Start preparing a speech for the Hall of Fame, Xavier. You are going to be needing one.
QUENTIN DEAN JR.
To this Seattle fan, the X-Man remains an enigma. Is he the fierce competitor and rugged physical presence he fancies himself to be, or is he the self-centered and short-fused thug he so often seemed to be during his time with the SuperSonics? McDaniel feels he must prove Seattle wrong for trading him. I suggest that the best opportunity for him to prove something would have been while he was here.
Also, the article is incorrect in saying that McDaniel was the only player to lead the nation's colleges in scoring and rebounding in the same season. When Hank Gathers was a junior at Loyola Marymount in 1988-89, he became the second to attain that feat, with 32.7 points and 13.7 rebounds a game.

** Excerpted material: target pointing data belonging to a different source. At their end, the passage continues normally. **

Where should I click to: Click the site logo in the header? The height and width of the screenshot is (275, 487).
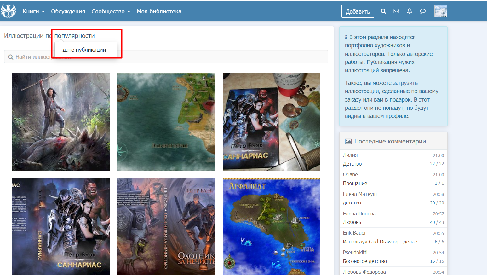point(9,11)
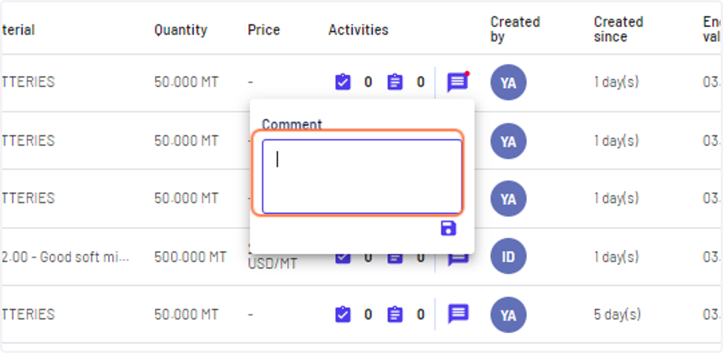This screenshot has height=353, width=723.
Task: Open the comment icon in the 5 day(s) row
Action: click(458, 314)
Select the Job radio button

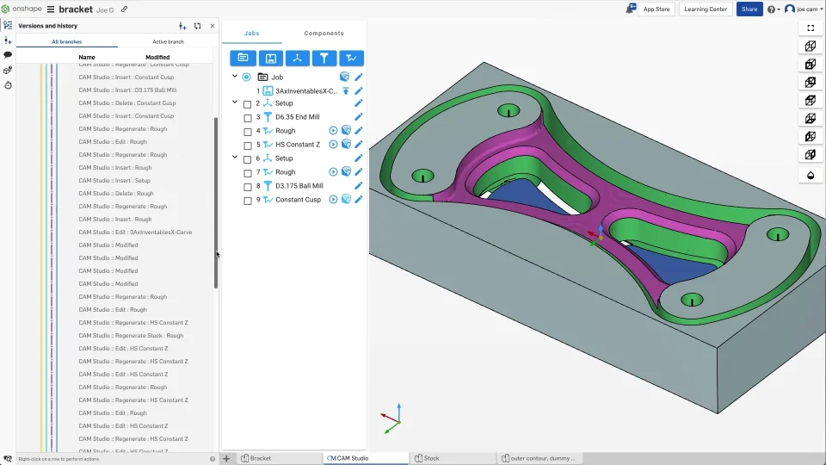(x=246, y=78)
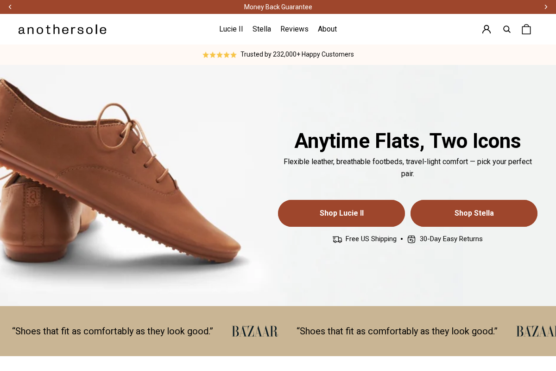
Task: Open the shopping bag cart icon
Action: click(x=526, y=29)
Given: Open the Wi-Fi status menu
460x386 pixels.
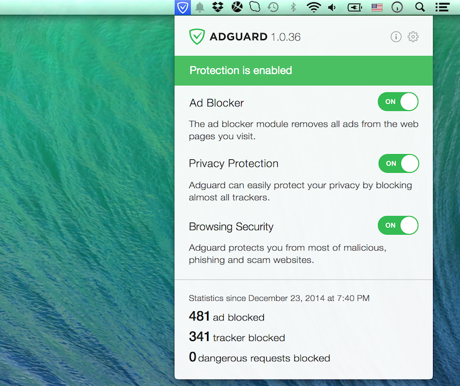Looking at the screenshot, I should [x=313, y=7].
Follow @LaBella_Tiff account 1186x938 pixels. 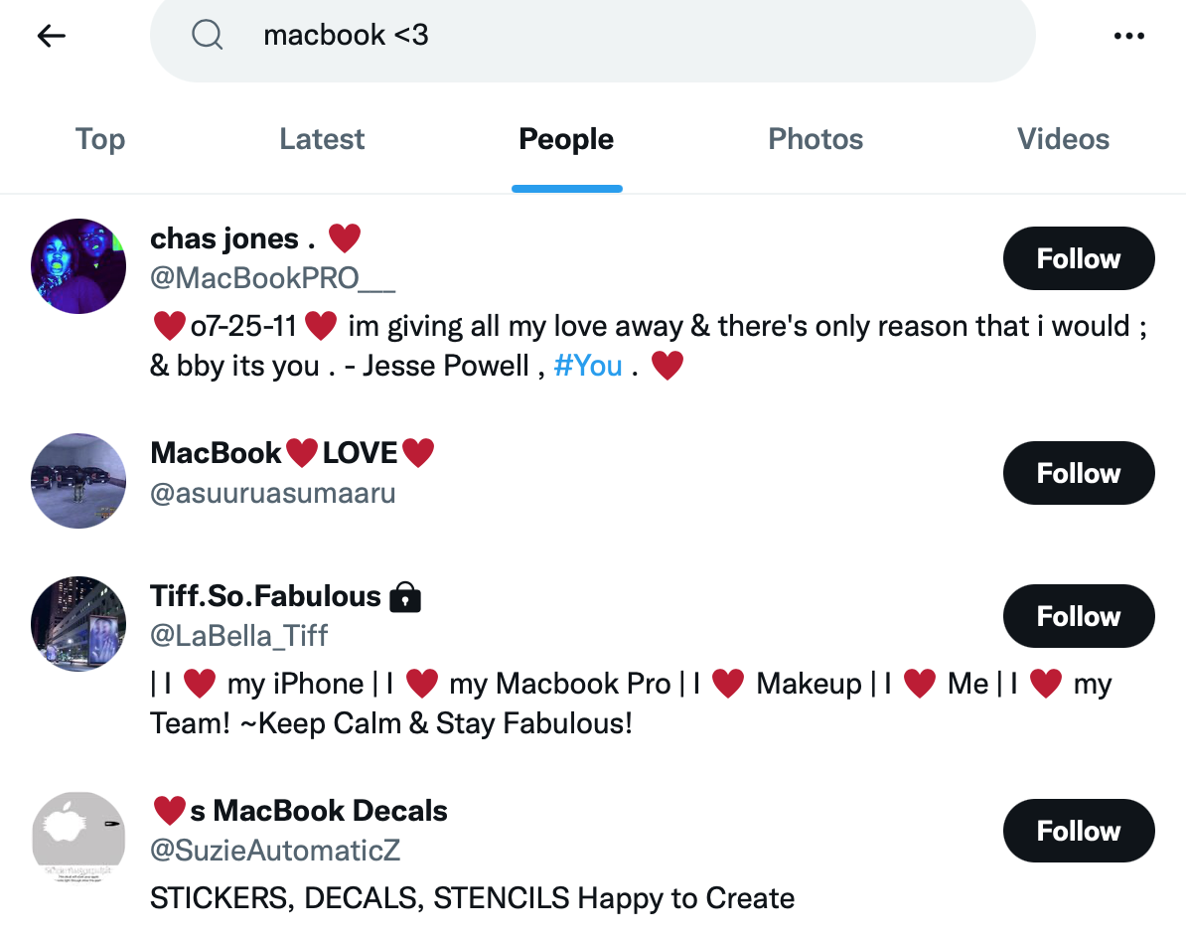tap(1079, 616)
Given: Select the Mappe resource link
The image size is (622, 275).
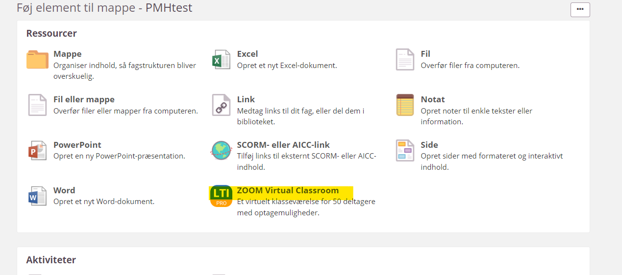Looking at the screenshot, I should (x=68, y=54).
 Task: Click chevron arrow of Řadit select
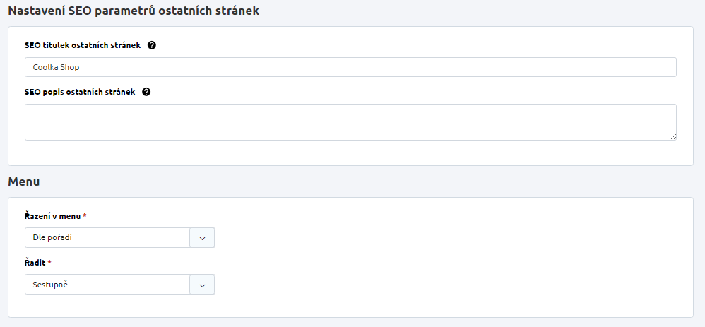point(202,285)
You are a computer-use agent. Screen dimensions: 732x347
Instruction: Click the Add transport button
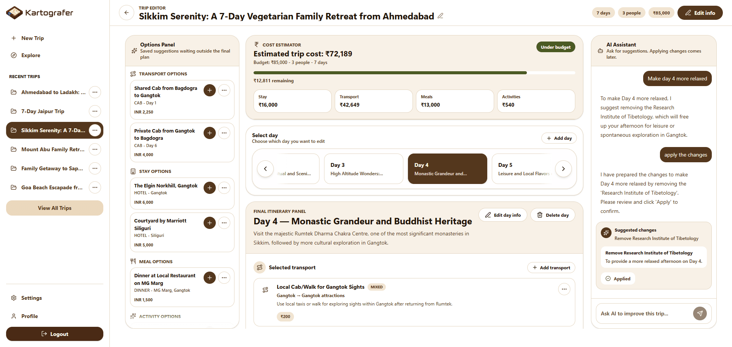tap(551, 268)
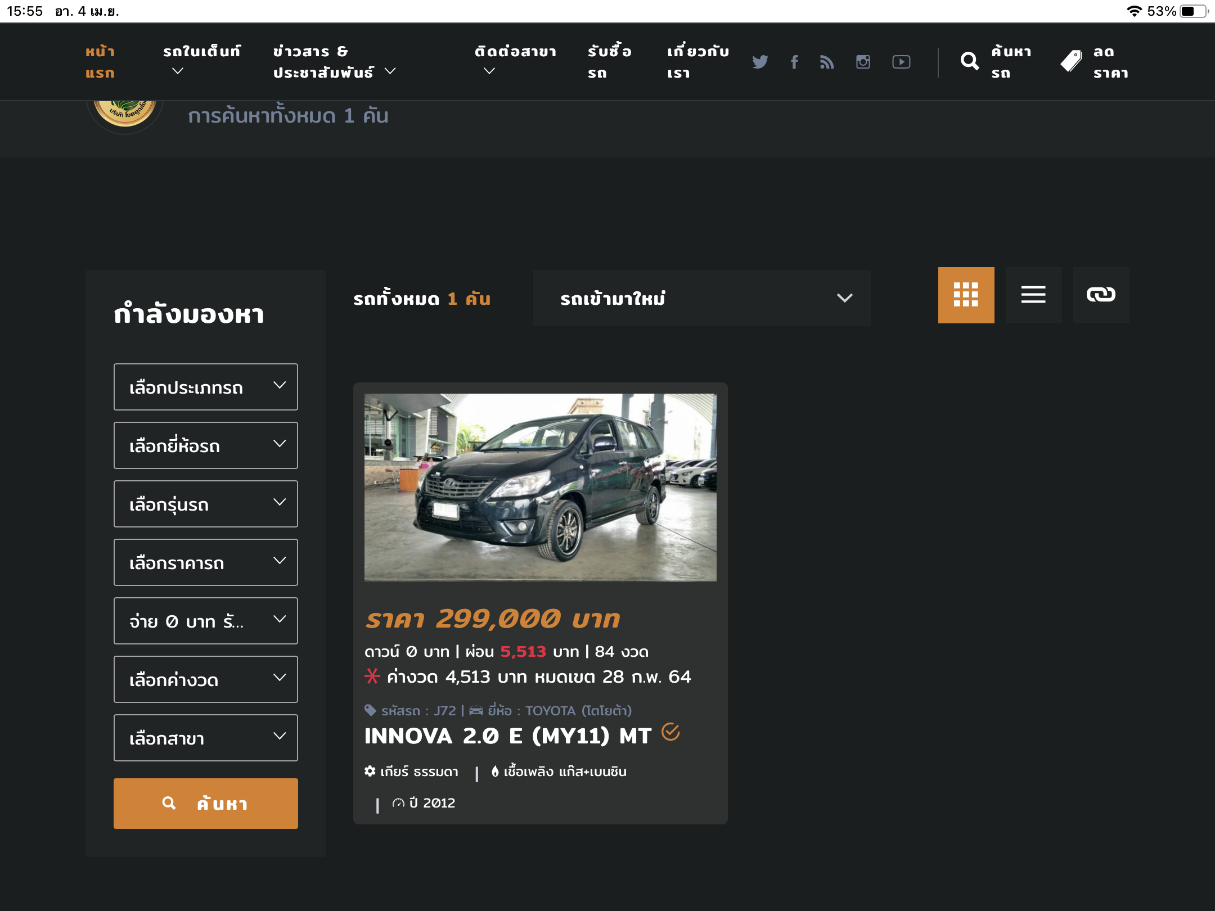
Task: Click the price tag discount icon
Action: tap(1071, 61)
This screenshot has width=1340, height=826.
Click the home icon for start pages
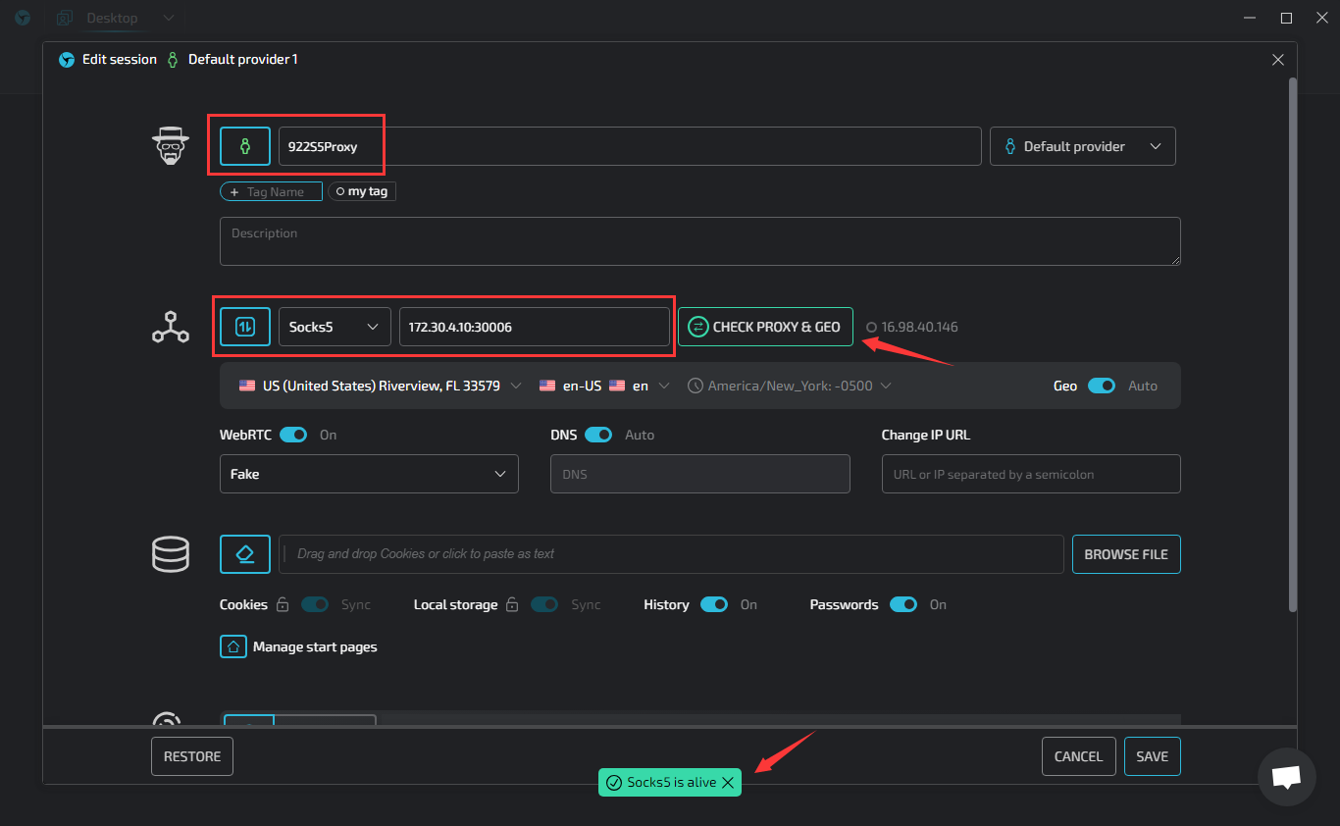click(233, 647)
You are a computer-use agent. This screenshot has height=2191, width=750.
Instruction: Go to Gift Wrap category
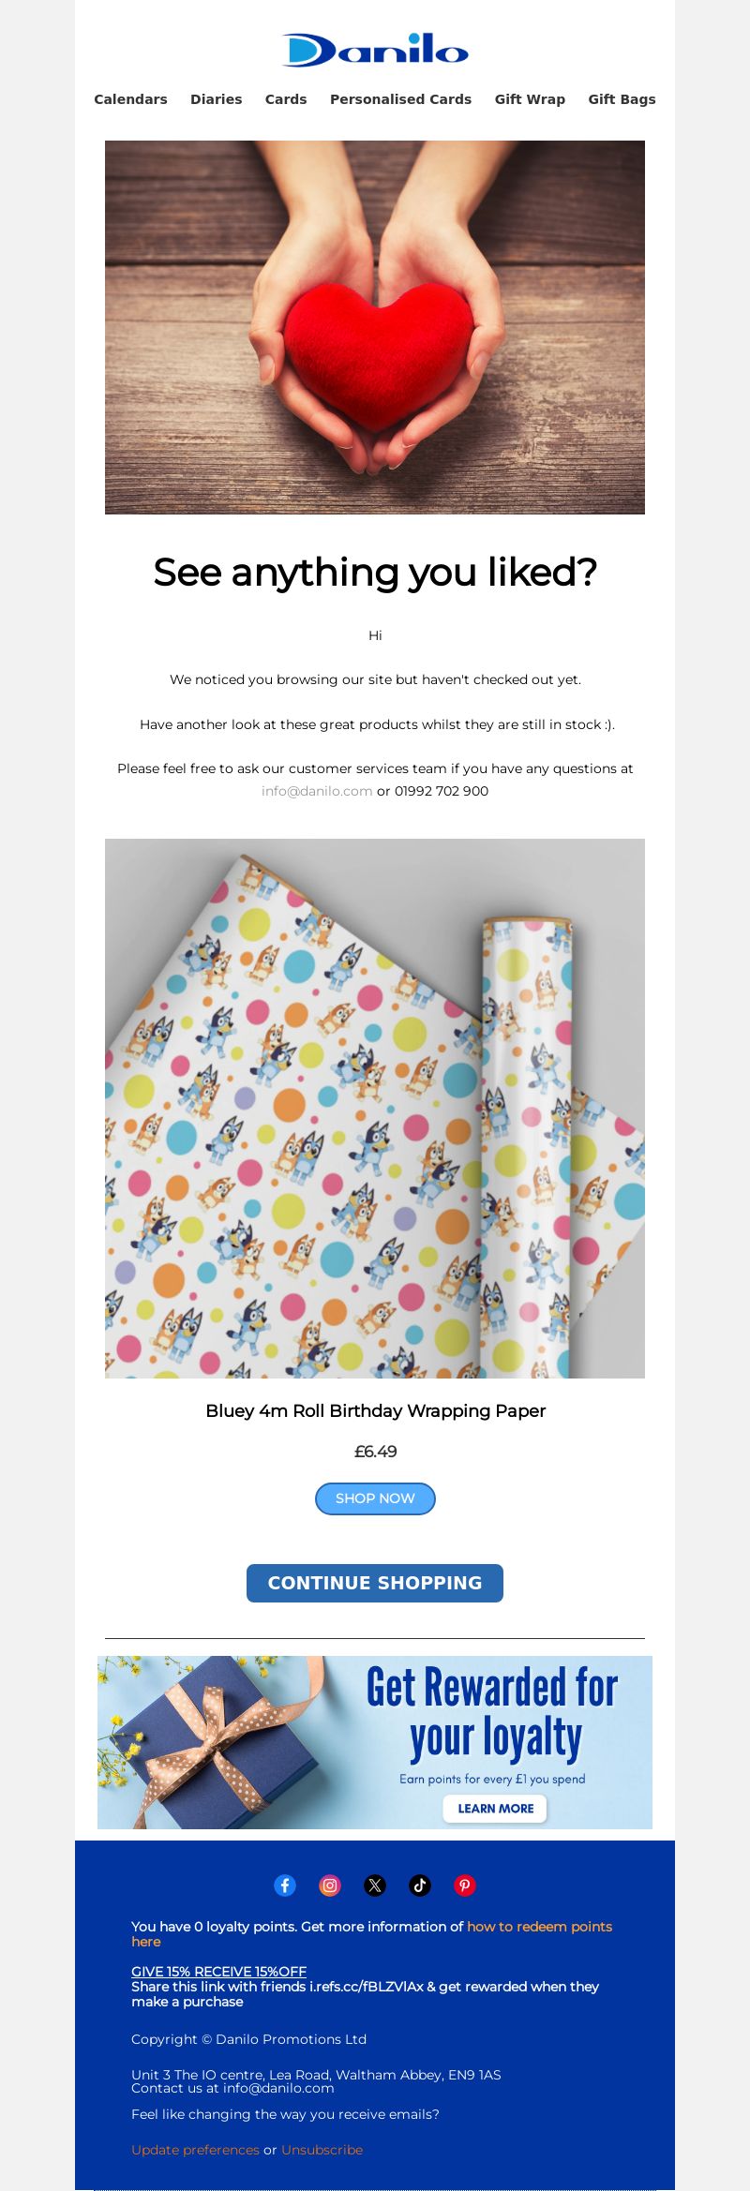530,99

I would like to thank Franz Lidz and Shelley Smith for their article about Kelly Slater, the most talked-about young surfer in the world (The Next Wave, Feb. 11). Walter Iooss Jr.'s photographs were excellent. Regrettably, though, I feel this article didn't do justice to the sport of surfing. In the opening paragraph, the obvious connection with Jeff Spicoli, the overdrugged surfer from the movie Fast Times at Ridgemont High, is unwarranted. Surfers like Slater and Tom Curren have been striving to prove that theirs is a valid sport and that not all participants say "killer dude" in every sentence.
KENNETH E. NOLEN
The Golden Eagles
I enjoyed Hank Hersch's article about Southern Miss forward Clarence Weatherspoon and the rest of the Golden Eagles (Spoon Dishes It Out, Feb. 11). There is, however, more to Southern Miss's athletic success than the 1990-91 basketball team and its recent dominance of the University of Mississippi and Mississippi State. The Golden Eagles football team, led by home-grown stars like Sammy Winder and Bret Favre, has played in four bowl games during the past 11 years. The women's basketball team won the Metro Conference title last season and played in the NCAA tournament. The '90 Southern Mississippi baseball team also appeared in the NCAAs, which gave the Golden Eagles four teams in postseason play last year. Three cheers for your story, and three cheers for Southern Miss.
Long Beach, Calif.
Let's be honest about former Kentucky-basketball player Eric Manuel (Odd Man Out, Feb. 11). He got a rotten deal. A fine kid and terrific basketball player, he has a valuable and marketable skill. Playing professional basketball, he would be a self-supporting, taxpaying member of society. If we are truly in the business of educating and/or training our young people to develop their talents in order to become contributing members of society, we must look at the student-athlete situation and be fair to each kid at his own level of skill and academic potential. Manuel is a credit to the game. Let him play.
KENDRED A. WHITE
In the few years since the violations occurred, there have been sweeping changes at the University of Kentucky. Unfortunately, Kentucky's turnaround is rarely noted in national publications. The media continue to scrutinize the events of three years ago. Manuel's story is unjust and tragic and deserves a happy ending, but continual rehashing of this sad saga will not change what happened. As a Kentucky graduate ('87), I desperately want to put the Bills 'n' Mills Affair in the past. Chris Mills, Eddie and Sean Sutton, the University of Kentucky—all have moved on. Please, SI, move on.
Whether Manuel was guilt or not, the school is going forward, the coaches and other players are still in the game and Manuel deserves his chance, too. The lesson has been learned.